[Задание] Пожалуйста, преобразуйте строки записей в JSON-список строк, по одной на каждую строку и без пустых строк. Возьмите строки со строки с «You are a computer-use agent. Viewport: 2167px» до конца записей включительно.

### Исходные данные ###

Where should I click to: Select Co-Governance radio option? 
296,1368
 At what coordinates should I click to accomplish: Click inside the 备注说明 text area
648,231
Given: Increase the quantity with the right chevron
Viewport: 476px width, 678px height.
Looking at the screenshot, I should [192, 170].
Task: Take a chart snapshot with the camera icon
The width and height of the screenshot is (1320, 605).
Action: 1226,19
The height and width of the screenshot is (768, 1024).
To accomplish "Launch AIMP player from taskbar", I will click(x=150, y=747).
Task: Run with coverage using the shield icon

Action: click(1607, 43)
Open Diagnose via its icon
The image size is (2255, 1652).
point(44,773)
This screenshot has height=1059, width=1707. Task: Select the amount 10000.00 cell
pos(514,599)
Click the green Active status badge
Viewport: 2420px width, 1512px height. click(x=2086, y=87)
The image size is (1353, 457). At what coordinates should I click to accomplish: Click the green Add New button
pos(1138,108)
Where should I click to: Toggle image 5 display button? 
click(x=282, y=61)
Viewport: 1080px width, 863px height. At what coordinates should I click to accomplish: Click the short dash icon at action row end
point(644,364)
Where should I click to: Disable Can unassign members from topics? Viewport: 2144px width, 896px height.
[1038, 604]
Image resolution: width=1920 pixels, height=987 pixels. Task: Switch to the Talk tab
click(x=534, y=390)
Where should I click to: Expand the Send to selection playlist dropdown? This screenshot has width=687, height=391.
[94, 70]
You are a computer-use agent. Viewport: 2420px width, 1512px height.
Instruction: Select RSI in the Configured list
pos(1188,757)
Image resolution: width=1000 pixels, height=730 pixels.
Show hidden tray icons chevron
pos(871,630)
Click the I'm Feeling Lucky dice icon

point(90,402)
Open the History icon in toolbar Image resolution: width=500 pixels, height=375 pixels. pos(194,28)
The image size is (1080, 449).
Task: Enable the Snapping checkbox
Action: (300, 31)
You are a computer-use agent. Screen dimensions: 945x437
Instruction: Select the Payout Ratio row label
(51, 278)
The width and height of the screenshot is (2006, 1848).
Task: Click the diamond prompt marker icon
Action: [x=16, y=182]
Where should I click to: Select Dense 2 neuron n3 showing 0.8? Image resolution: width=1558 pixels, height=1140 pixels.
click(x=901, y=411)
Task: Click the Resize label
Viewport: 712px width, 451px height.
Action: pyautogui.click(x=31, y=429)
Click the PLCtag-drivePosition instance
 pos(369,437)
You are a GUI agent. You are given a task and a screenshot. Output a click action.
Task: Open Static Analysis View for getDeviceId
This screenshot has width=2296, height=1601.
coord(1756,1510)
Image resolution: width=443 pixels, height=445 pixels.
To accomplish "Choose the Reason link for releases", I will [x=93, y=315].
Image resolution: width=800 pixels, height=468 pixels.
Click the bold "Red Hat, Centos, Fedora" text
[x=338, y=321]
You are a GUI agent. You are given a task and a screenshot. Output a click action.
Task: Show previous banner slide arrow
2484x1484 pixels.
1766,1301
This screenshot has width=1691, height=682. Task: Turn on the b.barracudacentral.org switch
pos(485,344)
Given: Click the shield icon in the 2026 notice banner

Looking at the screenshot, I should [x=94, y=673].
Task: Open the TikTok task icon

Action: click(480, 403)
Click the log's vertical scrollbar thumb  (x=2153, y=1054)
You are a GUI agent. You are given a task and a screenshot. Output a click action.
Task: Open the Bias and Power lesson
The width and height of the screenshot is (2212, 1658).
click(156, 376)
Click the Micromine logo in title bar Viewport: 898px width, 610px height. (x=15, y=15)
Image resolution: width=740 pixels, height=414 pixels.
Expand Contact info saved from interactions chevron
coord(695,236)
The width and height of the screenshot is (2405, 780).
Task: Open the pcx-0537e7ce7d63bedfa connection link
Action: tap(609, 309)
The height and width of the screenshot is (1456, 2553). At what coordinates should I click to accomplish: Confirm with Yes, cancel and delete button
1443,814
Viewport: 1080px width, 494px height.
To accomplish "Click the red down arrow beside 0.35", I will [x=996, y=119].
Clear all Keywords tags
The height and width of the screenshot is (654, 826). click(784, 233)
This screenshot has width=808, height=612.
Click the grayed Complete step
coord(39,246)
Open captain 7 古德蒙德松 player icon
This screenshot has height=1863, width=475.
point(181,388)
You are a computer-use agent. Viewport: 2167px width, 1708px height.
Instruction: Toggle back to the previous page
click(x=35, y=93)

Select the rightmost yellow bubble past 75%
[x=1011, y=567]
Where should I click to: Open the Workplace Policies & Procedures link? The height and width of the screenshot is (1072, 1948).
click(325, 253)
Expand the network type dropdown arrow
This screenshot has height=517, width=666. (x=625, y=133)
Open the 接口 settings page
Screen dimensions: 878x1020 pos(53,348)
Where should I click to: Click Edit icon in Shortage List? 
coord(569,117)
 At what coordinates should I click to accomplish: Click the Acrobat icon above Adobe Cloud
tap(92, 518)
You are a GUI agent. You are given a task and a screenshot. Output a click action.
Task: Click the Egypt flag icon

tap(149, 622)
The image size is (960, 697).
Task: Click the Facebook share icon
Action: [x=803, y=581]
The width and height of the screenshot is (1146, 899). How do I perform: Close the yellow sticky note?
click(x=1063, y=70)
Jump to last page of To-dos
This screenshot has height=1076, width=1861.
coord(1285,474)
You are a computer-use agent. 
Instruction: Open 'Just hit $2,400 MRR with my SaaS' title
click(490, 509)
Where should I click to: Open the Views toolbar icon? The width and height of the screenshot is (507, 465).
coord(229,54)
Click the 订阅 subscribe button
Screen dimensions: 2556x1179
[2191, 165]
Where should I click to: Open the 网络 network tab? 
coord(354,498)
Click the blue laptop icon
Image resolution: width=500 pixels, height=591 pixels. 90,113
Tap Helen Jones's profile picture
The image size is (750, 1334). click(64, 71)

###

[Решённое задание]
[
  "You are a computer-use agent. Viewport: 2167px width, 1708px height.",
  "Instruction: Toggle back to the previous page",
  "click(x=35, y=93)",
  "Select the rightmost yellow bubble past 75%",
  "[x=1011, y=567]",
  "Where should I click to: Open the Workplace Policies & Procedures link? The height and width of the screenshot is (1072, 1948).",
  "click(325, 253)",
  "Expand the network type dropdown arrow",
  "This screenshot has height=517, width=666. (x=625, y=133)",
  "Open the 接口 settings page",
  "Screen dimensions: 878x1020 pos(53,348)",
  "Where should I click to: Click Edit icon in Shortage List? ",
  "coord(569,117)",
  " At what coordinates should I click to accomplish: Click the Acrobat icon above Adobe Cloud",
  "tap(92, 518)",
  "You are a GUI agent. You are given a task and a screenshot. Output a click action.",
  "Task: Click the Egypt flag icon",
  "tap(149, 622)",
  "The image size is (960, 697).",
  "Task: Click the Facebook share icon",
  "Action: [x=803, y=581]",
  "The width and height of the screenshot is (1146, 899). How do I perform: Close the yellow sticky note?",
  "click(x=1063, y=70)",
  "Jump to last page of To-dos",
  "This screenshot has height=1076, width=1861.",
  "coord(1285,474)",
  "You are a computer-use agent. ",
  "Instruction: Open 'Just hit $2,400 MRR with my SaaS' title",
  "click(490, 509)",
  "Where should I click to: Open the Views toolbar icon? The width and height of the screenshot is (507, 465).",
  "coord(229,54)",
  "Click the 订阅 subscribe button",
  "Screen dimensions: 2556x1179",
  "[2191, 165]",
  "Where should I click to: Open the 网络 network tab? ",
  "coord(354,498)",
  "Click the blue laptop icon",
  "Image resolution: width=500 pixels, height=591 pixels. 90,113",
  "Tap Helen Jones's profile picture",
  "The image size is (750, 1334). click(64, 71)"
]